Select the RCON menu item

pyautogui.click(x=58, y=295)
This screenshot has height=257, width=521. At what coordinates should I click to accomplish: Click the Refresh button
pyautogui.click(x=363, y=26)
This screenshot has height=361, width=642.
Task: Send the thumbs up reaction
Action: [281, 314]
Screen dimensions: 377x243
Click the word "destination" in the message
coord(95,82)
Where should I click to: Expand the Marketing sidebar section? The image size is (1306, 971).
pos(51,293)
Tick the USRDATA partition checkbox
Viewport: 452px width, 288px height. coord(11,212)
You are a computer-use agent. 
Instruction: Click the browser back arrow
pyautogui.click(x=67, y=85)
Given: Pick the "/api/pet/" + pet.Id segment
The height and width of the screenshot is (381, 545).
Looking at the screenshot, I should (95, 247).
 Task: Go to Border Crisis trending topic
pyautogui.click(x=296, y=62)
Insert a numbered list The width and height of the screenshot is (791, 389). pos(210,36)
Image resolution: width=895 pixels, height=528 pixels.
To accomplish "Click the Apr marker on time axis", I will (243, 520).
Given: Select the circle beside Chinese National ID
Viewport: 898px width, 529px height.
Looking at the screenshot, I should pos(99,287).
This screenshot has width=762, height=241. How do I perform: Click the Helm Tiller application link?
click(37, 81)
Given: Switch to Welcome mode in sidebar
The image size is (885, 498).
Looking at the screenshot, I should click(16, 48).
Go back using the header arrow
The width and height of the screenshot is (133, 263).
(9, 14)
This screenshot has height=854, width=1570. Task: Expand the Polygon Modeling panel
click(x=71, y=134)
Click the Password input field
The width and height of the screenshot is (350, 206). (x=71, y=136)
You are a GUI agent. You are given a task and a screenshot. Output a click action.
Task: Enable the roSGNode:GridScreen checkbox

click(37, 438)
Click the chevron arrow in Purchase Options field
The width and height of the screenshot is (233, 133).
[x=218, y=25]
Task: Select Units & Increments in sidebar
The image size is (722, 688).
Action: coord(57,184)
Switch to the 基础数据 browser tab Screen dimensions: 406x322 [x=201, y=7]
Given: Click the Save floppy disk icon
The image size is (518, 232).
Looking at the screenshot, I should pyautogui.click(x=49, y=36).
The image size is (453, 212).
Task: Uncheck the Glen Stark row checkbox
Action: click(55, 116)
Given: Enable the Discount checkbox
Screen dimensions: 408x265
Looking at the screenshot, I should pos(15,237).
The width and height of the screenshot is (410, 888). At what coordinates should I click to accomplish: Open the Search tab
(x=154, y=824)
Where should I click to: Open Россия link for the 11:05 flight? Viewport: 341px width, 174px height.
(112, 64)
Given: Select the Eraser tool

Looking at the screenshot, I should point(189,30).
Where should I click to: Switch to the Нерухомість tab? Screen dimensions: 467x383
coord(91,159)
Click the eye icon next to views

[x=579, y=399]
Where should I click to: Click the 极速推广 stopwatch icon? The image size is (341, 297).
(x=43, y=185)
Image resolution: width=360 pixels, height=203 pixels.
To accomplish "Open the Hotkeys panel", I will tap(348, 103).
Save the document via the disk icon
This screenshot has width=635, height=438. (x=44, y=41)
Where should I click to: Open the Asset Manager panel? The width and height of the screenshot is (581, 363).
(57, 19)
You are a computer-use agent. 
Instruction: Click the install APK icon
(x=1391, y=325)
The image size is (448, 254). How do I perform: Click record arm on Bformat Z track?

» **TASK TO CARRY OUT**
Which lines above include the word "will"? Pick them out and copy them.

» **FINISHED TASK**
To accomplish "Click the Apr marker on time axis", I will (243, 520).
To accomplish "Open the Hotkeys panel", I will tap(348, 103).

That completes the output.